What Kenya demos mean for Uganda

Author: Phillip Matogo. PHOTO/FILE

What you need to know:

  • ‘‘Museveni must cede power to someone else or the post-Museveni era will be so much worse than 1966” 

There were several media reports during the week that Ugandan security forces had been put on high alert to forestall any spillovers from opposition-led protests in neighbouring Kenya. 
Kenya opposition leader Raila Odinga, who lost last year’s presidential election by a hairsbreadth to President William Ruto, organised the protests that brought business to a standstill in the capital Nairobi.

Odinga says the protests, codenamed #Maandamano, will now happen every Monday until Ruto’s government finds a solution to the high cost of living and reverses what Odinga calls a stolen election.
Ugandan security forces may relax, however. For the days of their running street battles with the Ugandan Opposition are over.
Dr Kizza Besigye, the only Opposition leader, in my opinion, with the Rambo-type temperament to cross swords with the security forces, has gone AWOL.
 
After the Tito Okello government and the National Resistance Movement/Army signed the Nairobi Peace Accords on December 17, 1985, Mr Museveni claimed that Tito Okello said he had removed the teeth from the salambwa (poisonous snake/Museveni) on pain of the said accords. 
It is easy to imagine Mr Museveni saying this of Dr Besigye, who seems to be toothless these days. 
Needless to say, this bodes ill for the country as it points towards how firmly in the saddle Mr Museveni is.  
In fact, Mr Museveni’s seemingly boundless power may accurately be compared to the power the colonial government had in Uganda. 
The colonial government was so powerful that when Milton Obote took the reins of office at independence, he inherited power from the colonial governor but not authority. 
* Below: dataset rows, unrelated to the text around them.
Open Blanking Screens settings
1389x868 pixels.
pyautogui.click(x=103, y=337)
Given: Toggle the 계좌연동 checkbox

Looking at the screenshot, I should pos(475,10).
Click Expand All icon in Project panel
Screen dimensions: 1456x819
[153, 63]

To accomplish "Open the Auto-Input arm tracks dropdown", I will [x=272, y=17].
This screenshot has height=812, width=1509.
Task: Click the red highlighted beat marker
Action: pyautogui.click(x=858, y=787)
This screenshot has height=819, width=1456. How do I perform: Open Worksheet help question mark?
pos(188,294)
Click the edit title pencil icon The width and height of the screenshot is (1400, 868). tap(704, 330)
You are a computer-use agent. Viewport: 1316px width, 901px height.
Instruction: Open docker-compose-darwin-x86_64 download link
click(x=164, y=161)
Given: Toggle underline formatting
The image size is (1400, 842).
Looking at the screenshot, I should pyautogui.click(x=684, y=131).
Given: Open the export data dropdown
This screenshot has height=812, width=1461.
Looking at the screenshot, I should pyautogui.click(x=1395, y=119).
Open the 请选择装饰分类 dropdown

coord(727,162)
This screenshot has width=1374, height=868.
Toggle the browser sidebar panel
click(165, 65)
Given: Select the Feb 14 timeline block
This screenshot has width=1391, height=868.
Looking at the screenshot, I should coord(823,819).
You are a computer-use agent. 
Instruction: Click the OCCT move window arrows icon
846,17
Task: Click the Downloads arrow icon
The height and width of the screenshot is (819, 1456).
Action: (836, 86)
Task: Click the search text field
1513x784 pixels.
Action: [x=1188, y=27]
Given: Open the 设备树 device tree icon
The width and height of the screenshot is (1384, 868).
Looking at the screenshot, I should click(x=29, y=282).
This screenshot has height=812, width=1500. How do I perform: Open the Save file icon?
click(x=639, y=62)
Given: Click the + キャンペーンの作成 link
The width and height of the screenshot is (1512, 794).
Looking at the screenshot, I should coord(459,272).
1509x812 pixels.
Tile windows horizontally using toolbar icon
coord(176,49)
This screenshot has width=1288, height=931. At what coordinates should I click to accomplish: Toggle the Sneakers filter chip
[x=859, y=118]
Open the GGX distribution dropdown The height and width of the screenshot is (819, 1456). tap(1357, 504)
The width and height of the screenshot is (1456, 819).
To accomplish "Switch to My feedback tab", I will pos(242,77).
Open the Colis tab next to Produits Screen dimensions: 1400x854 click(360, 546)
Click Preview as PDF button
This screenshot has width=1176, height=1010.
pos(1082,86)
This will be the bane of post-Museveni Uganda; his successor will have the power but not the authority. 
That’s because Mr Museveni has atomised any form of power outside of his own to the extent that our next leader will be a leader of leaders. 
This is the reality that confronted Obote at independence. 
His party, the Uganda Peoples Congress (UPC), was formed in March 1960 as an anti-Buganda party. 
Furthermore, at independence, national politics was defined by local issues. 

So there were no political parties which had purely nationalist aims or national leaders. 
Now, since the UPC had parochial objectives and was dominated by sectional interests, Obote had no advantage over fellow party leaders. 
Men such as Cuthbert Obwangor (Teso), George Magezi (Bunyoro), William Nadiope (Busoga) and several others did not need UPC or Obote to get elected in their respective constituencies. 
The party was essentially a coalition of powerful leaders. 
This turned Obote into a first among equals and so when he tried to have other party bigwigs shorn of their power in order to consolidate his own; the 1966 constitutional crisis occurred. 
This dichotomy between power and authority is sure to ensure that any immediate post-Museveni presidency will be beset by the same issues which left Obote beleaguered. 

Our post-Museveni leader, of necessity, will then have to appeal to sections of the armed forces in order to gain suzerainty over his or her rivals. 
And this will lead to dire consequences. 
Thus, by being firmly in the saddle, Museveni is likely to saddle the country with the sort of chaos our past was all too familiar with. 

This is why Museveni must urgently establish other centres of institutional authority outside his own person. 
In accordance with the Peter Principle, Mr Museveni has indeed risen to the level of his incompetence in the context of nation building.
Now he must cede power to someone else or the post-Museveni era will be so much worse than 1966 that we shall envy the dead.